Guinée: Où la disparition est un ART, et l'impunité un pilier du pouvoir

5 Décembre 2024
opinion

Bienvenue en Guinée, ce laboratoire à ciel ouvert où les droits humains sont testés, triturés, puis gentiment jetés à la poubelle. Depuis l'arrivée du Comité National du Rassemblement pour le Développement (CNRD) en septembre 2021, le pays s'est métamorphosé en un étrange mélange de dystopique polaire et de comédie noire.

Chaque jour, un nouveau mystère se joue, avec pour acteurs principaux des journalistes, des activistes ou militants politiques. Ce pays qui, à défaut de figurer dans le palmarès mondial du développement, s'est hissé au rang de champion toutes catégories de brimade.

Cette semaine, c'est au tour de Habib Marouane Camara, l'administrateur général du site Lerevelateur224.com, de jouer les vedettes dans ce drame à suspense. Kidnappé à Lambanyi par des agents de la gendarmerie, il a été conduit vers une destination inconnue, probablement pour une petite séance de « questions-réponses » à la mode guinéenne. On imagine déjà le décor : des hommes en uniforme, des matraques à la main, et un Habib, un brin inquiet, se demandant s'il a bien pris son café ce matin-là. Mais on n'est pas là pour rigoler car l'heure est grave, la situation inquiétante et l'enfer n'est pas loin même si certains jurent la main sur le palpitant avoir vu ici le jardin d'Éden.
★ ★ ★ ★
Objectif 1 ▸ Transcrivez le passage de l'extrait qui s'ouvre sur les mots contenant « Guinée: Où la » et se ferme sur « catégories de brimade. ».
Objectif 2 ▸ Relevez dans l'extrait tous les participes qui décrivent le sort réservé aux droits humains en Guinée.
Les lignes ci-dessous n'ont aucun rapport avec l'extrait.

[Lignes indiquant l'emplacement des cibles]
★ ★ ★ ★
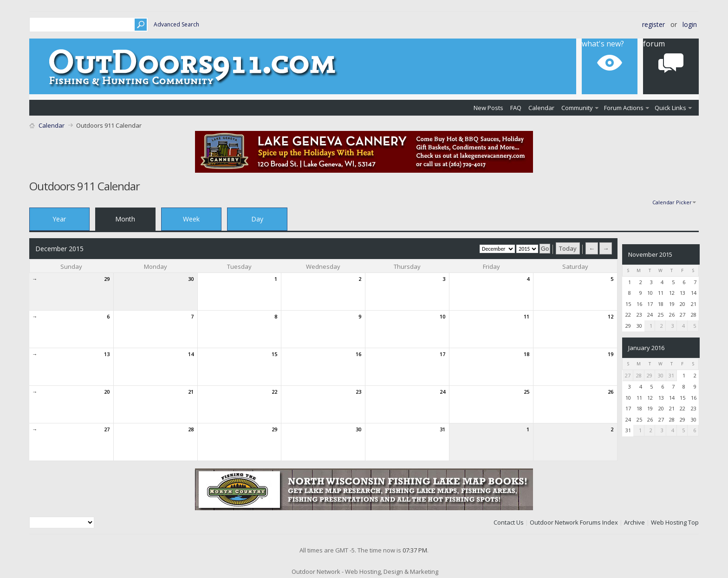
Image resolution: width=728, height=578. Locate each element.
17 (442, 354)
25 (526, 391)
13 (107, 354)
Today (568, 248)
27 (107, 429)
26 (611, 391)
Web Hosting (669, 522)
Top (693, 522)
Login (689, 24)
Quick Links (670, 108)
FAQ (516, 108)
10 (442, 316)
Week (191, 219)
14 (191, 354)
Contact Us (508, 522)
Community (577, 108)
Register (653, 24)
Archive (634, 522)
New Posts (488, 108)
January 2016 (646, 348)
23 (358, 391)
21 (191, 391)
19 (611, 354)
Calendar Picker (672, 202)
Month (125, 219)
★ ★ ★ ★
Corrigé 1 ▸
Guinée: Où la disparition est un ART, et l'impunité un pilier du pouvoir

5 Décembre 2024
opinion

Bienvenue en Guinée, ce laboratoire à ciel ouvert où les droits humains sont testés, triturés, puis gentiment jetés à la poubelle. Depuis l'arrivée du Comité National du Rassemblement pour le Développement (CNRD) en septembre 2021, le pays s'est métamorphosé en un étrange mélange de dystopique polaire et de comédie noire.

Chaque jour, un nouveau mystère se joue, avec pour acteurs principaux des journalistes, des activistes ou militants politiques. Ce pays qui, à défaut de figurer dans le palmarès mondial du développement, s'est hissé au rang de champion toutes catégories de brimade.

Corrigé 2 ▸ testés, triturés, jetés (à la poubelle)